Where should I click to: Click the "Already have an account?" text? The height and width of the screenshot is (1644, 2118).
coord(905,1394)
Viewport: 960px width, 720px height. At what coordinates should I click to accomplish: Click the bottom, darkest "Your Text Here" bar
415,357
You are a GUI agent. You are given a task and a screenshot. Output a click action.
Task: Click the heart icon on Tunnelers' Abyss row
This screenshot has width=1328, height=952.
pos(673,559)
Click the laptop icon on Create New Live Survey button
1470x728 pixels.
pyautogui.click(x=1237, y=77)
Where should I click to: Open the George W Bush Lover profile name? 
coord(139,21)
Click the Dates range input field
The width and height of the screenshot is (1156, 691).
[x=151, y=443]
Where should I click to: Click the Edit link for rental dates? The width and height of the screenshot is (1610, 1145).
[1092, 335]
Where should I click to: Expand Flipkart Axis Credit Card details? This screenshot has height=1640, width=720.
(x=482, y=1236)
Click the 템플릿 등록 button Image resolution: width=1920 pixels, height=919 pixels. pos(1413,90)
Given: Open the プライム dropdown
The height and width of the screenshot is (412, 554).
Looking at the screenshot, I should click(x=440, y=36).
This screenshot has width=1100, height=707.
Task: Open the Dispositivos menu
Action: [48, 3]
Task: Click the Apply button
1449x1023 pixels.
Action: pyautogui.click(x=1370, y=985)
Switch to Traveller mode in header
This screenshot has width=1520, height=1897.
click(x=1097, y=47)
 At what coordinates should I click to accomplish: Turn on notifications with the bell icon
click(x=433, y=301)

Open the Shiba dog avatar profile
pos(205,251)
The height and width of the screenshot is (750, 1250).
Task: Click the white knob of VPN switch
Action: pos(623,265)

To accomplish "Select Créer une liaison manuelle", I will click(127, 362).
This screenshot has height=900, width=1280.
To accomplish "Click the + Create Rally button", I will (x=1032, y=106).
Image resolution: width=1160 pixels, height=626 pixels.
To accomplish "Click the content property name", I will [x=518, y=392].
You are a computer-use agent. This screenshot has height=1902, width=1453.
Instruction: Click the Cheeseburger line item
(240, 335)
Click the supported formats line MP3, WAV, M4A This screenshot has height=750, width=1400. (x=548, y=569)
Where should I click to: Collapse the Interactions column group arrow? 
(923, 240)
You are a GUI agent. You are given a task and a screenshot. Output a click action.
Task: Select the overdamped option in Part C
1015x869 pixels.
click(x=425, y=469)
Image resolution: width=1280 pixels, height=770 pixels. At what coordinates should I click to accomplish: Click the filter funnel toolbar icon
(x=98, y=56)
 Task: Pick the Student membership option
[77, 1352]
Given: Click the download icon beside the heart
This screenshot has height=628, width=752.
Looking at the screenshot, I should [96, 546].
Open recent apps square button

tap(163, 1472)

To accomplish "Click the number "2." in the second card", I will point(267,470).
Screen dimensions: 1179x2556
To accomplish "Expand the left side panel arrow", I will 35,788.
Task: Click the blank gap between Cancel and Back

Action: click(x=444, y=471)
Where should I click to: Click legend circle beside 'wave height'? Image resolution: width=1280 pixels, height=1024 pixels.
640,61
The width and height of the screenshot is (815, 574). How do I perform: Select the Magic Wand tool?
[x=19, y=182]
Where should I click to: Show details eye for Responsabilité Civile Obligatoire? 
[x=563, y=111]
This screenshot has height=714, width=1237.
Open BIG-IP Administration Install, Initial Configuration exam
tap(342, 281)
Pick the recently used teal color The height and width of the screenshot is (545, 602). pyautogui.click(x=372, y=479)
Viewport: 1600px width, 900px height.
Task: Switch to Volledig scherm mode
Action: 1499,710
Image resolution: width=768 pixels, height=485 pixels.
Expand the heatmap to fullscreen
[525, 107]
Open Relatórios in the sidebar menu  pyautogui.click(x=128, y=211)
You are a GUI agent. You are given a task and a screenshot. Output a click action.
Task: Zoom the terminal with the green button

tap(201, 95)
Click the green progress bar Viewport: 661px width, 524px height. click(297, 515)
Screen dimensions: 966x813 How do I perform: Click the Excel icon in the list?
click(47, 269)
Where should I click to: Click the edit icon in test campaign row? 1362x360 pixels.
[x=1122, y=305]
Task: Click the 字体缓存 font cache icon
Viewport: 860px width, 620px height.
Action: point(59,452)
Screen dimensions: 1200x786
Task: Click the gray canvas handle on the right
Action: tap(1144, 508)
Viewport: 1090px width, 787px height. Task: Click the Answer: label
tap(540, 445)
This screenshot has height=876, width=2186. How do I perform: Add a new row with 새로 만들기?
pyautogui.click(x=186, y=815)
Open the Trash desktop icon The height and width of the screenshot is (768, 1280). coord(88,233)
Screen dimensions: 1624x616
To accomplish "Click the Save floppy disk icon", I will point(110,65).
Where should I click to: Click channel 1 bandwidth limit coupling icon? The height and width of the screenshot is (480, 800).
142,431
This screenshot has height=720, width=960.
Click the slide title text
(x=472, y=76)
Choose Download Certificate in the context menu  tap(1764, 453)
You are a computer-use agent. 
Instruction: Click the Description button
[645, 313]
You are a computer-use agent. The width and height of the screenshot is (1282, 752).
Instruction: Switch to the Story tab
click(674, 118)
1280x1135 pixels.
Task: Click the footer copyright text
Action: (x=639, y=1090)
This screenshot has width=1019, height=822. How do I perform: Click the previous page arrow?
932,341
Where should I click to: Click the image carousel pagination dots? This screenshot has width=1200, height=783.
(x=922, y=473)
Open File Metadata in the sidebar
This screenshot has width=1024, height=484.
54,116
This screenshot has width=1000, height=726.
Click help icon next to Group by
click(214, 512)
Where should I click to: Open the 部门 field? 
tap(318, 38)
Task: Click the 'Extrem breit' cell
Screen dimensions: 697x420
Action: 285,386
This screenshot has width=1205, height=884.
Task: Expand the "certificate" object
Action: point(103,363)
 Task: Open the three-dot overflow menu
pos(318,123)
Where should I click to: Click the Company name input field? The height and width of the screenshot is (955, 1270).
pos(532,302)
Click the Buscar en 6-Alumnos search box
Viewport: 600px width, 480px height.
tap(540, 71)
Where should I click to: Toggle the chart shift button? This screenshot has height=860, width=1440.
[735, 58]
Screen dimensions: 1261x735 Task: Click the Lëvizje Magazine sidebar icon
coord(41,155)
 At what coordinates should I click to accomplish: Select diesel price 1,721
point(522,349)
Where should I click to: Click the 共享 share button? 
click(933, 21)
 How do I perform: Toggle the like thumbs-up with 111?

• **WORK ITEM**
The lines you return should be those above that contain the word "heart", every one of them.

• **SOLUTION TO THE EXERCISE**
Task: Click the heart icon on Tunnelers' Abyss row
Given: Click the download icon beside the heart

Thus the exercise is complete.